▶ _Exercise prompt_
Report each line of the material below where the word "question" can be found.

▶ _Data records_

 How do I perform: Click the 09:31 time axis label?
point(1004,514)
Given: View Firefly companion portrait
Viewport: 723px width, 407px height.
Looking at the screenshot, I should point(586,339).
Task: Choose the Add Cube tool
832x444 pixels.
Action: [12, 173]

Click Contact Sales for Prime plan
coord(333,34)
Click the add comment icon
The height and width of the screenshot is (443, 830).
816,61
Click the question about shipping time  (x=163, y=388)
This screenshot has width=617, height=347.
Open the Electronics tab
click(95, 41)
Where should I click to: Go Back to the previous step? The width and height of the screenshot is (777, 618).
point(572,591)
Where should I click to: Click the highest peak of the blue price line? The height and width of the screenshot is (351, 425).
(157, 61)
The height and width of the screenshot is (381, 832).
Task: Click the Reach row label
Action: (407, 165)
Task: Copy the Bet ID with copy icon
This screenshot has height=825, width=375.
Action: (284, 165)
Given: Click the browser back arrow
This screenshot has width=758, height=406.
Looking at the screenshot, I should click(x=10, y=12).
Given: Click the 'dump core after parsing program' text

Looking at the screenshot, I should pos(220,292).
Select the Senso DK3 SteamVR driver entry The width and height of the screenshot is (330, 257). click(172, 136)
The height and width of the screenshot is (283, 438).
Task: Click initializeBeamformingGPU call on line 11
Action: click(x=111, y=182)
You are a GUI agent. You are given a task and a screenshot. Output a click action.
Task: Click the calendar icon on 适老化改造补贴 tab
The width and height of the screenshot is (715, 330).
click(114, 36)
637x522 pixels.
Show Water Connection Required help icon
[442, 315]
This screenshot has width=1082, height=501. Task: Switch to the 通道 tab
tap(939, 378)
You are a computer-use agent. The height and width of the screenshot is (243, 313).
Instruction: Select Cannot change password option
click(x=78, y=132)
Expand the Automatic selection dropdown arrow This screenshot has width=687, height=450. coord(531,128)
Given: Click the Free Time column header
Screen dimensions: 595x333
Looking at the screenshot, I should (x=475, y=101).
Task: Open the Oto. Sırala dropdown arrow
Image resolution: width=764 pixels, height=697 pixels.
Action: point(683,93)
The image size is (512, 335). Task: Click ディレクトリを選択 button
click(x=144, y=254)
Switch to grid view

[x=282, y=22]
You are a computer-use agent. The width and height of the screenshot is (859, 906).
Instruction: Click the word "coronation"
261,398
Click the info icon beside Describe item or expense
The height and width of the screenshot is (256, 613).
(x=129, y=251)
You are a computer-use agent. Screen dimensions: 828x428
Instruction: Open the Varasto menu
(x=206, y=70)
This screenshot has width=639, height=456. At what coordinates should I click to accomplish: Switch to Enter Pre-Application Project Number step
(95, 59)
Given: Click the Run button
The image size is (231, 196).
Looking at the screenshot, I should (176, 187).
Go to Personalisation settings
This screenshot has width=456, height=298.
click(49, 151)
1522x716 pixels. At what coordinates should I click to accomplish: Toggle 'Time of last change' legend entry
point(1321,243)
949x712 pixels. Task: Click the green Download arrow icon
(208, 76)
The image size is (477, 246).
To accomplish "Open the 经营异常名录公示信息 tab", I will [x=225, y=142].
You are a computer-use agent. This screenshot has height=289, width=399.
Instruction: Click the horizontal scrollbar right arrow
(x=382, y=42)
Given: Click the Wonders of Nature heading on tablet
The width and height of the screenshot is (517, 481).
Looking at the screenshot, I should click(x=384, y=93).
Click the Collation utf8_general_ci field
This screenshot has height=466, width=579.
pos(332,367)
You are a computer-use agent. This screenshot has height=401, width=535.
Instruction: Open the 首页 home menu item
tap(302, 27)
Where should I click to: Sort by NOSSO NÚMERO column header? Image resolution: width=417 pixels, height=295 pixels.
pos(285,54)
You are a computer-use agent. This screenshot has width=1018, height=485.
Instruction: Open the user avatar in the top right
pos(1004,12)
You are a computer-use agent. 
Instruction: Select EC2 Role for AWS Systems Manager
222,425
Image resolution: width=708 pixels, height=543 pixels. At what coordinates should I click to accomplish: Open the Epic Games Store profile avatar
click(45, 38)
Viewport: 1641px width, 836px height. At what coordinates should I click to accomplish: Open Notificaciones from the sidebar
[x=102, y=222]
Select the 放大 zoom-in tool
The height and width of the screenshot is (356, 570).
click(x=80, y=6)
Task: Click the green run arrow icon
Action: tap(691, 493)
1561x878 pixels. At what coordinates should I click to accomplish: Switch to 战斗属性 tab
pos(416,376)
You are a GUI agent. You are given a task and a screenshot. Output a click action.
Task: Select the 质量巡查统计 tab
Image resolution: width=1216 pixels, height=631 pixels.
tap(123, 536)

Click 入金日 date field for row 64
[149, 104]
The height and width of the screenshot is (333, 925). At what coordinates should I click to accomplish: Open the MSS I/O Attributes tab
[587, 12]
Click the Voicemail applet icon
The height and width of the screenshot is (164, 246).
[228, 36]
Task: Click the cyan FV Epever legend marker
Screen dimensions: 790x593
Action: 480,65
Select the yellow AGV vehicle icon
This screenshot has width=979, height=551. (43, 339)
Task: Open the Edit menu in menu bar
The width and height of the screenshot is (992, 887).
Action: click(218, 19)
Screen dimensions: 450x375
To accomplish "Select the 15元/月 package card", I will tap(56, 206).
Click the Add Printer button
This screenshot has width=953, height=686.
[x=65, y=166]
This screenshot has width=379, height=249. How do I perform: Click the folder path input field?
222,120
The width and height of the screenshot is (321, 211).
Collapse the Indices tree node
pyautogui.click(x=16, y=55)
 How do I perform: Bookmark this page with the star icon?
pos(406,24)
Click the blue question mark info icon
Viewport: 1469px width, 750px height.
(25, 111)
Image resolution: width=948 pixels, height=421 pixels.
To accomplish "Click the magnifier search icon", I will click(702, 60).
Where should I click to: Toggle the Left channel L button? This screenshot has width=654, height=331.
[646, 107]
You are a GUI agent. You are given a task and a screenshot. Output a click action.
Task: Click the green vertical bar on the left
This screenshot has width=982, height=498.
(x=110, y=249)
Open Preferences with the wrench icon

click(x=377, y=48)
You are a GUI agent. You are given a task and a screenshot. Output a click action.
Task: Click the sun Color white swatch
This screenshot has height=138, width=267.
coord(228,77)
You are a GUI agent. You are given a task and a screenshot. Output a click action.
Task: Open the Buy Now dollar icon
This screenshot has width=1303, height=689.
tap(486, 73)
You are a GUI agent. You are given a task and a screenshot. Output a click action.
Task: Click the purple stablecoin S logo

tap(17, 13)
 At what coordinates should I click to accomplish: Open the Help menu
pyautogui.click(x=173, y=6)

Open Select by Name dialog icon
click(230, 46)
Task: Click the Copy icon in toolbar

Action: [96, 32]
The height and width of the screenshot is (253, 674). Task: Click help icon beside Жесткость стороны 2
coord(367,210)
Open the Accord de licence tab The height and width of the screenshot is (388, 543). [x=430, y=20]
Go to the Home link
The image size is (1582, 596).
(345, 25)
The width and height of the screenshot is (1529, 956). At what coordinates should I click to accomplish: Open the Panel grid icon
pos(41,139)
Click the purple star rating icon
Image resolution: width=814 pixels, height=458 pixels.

▶ _Answer for this exercise_
Click the question about shipping time  (x=163, y=388)
Click the blue question mark info icon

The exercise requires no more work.